* Try it
Below is a listing; restate from it, character for character, the lines beginning at the line holding "The width and" and ending at the line holding "Select the Diagnostics", both included.

* Raw data
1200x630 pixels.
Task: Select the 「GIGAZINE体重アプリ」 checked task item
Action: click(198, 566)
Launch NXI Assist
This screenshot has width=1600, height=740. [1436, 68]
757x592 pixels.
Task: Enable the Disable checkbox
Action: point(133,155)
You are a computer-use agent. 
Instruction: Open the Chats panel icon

---

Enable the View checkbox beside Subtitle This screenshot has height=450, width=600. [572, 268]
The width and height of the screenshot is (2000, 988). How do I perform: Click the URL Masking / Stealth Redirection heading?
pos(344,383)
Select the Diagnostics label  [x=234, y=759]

--

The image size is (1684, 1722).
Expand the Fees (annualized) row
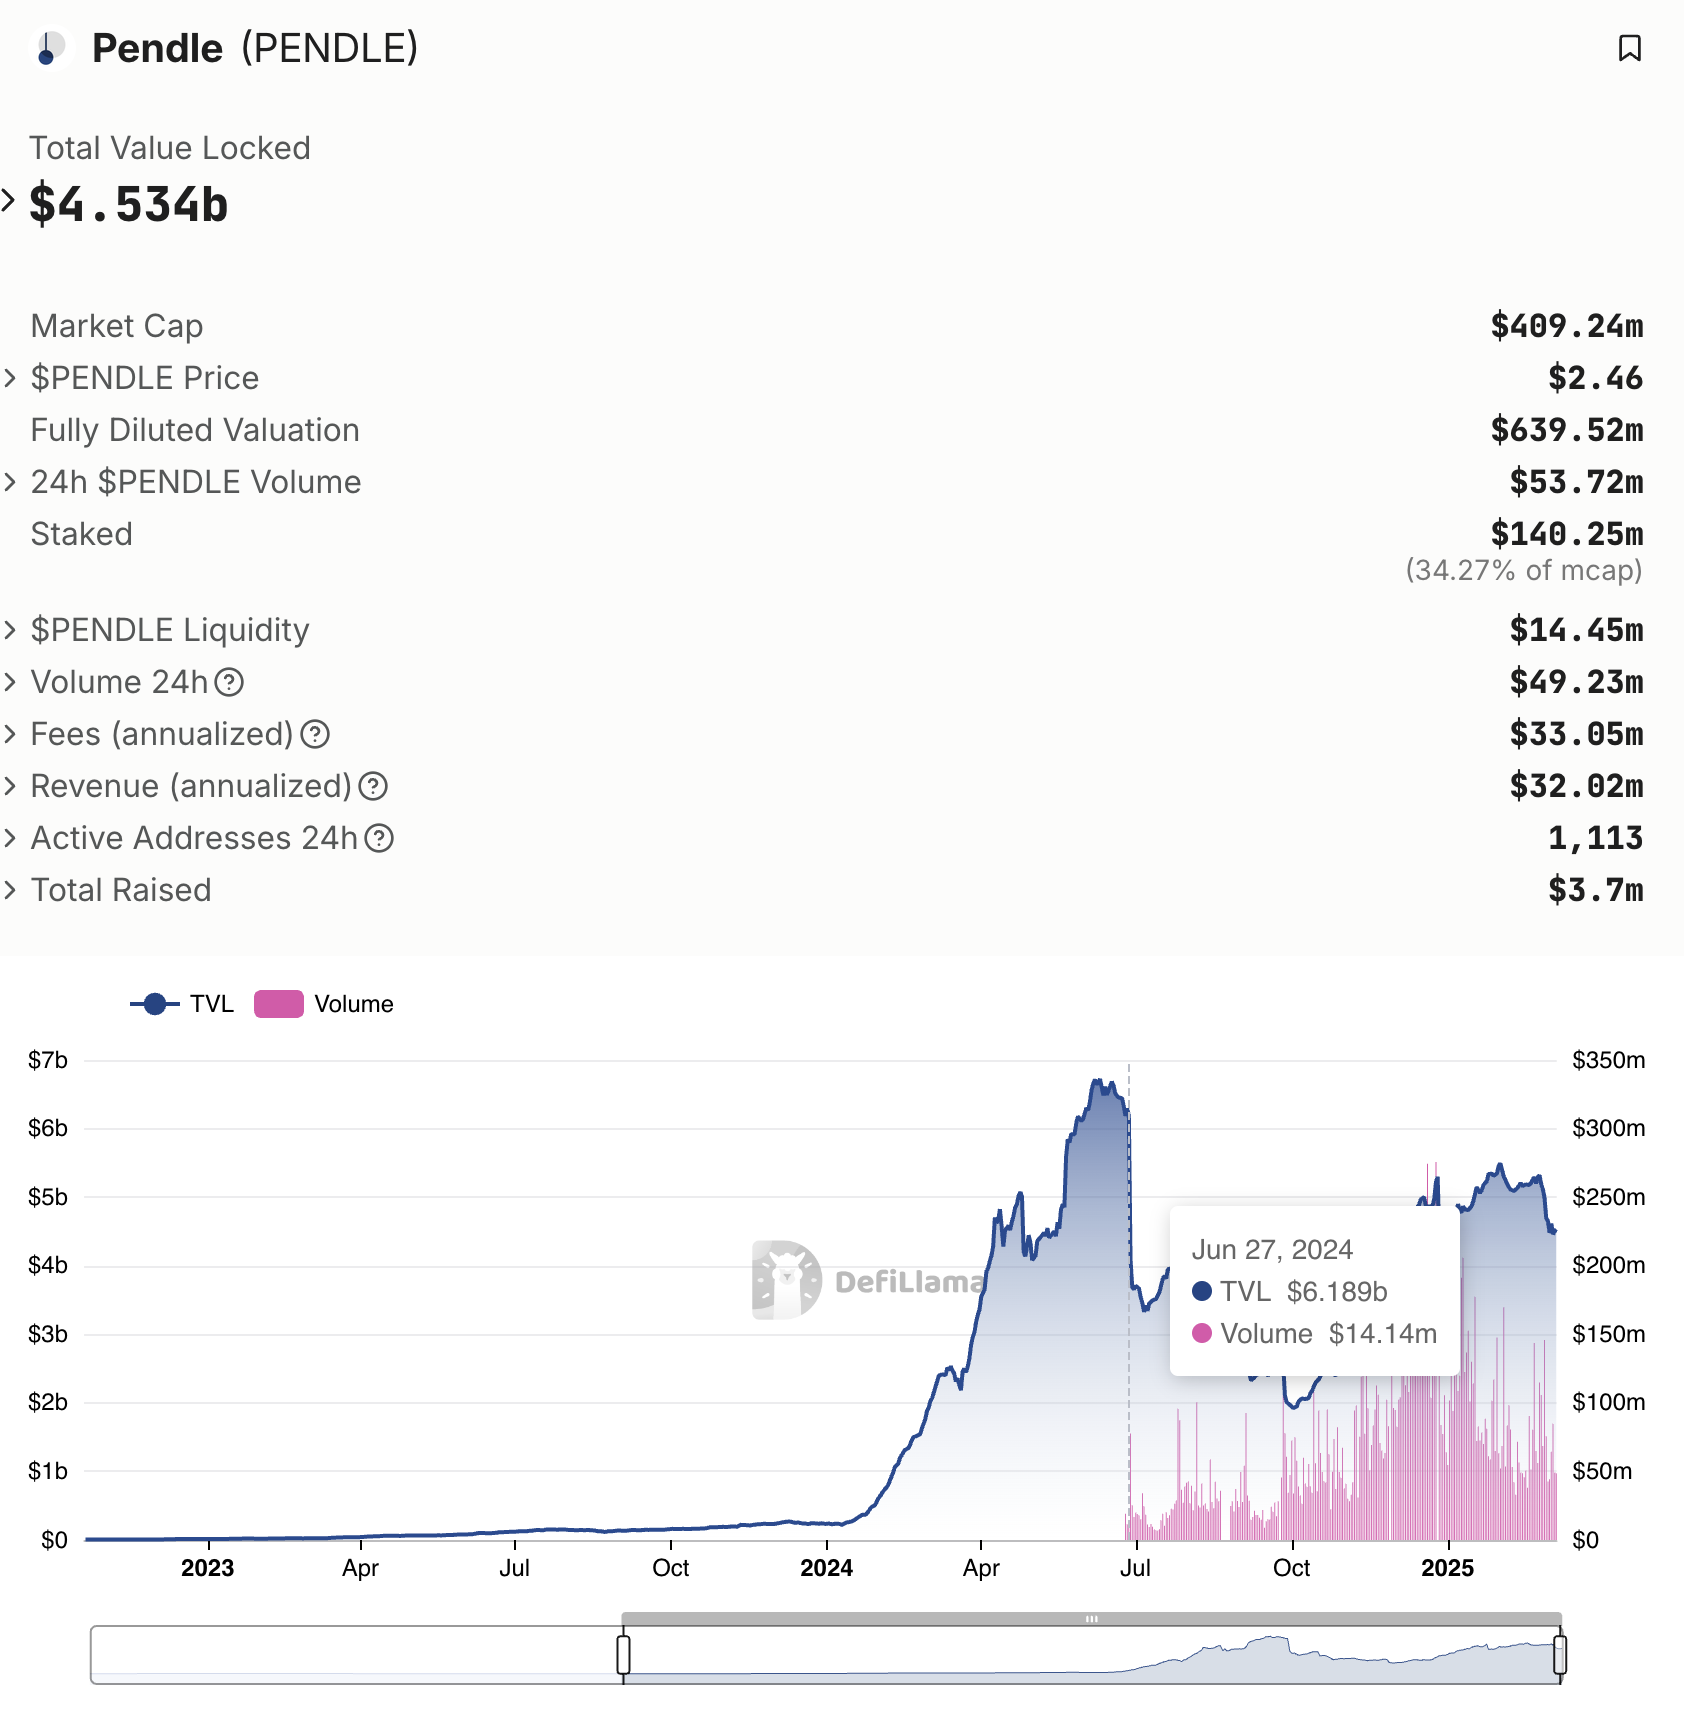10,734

* Exercise output
The width and height of the screenshot is (2000, 988). How do I perform: Click the URL Masking / Stealth Redirection heading?
pos(344,383)
Select the Diagnostics label  [x=234, y=759]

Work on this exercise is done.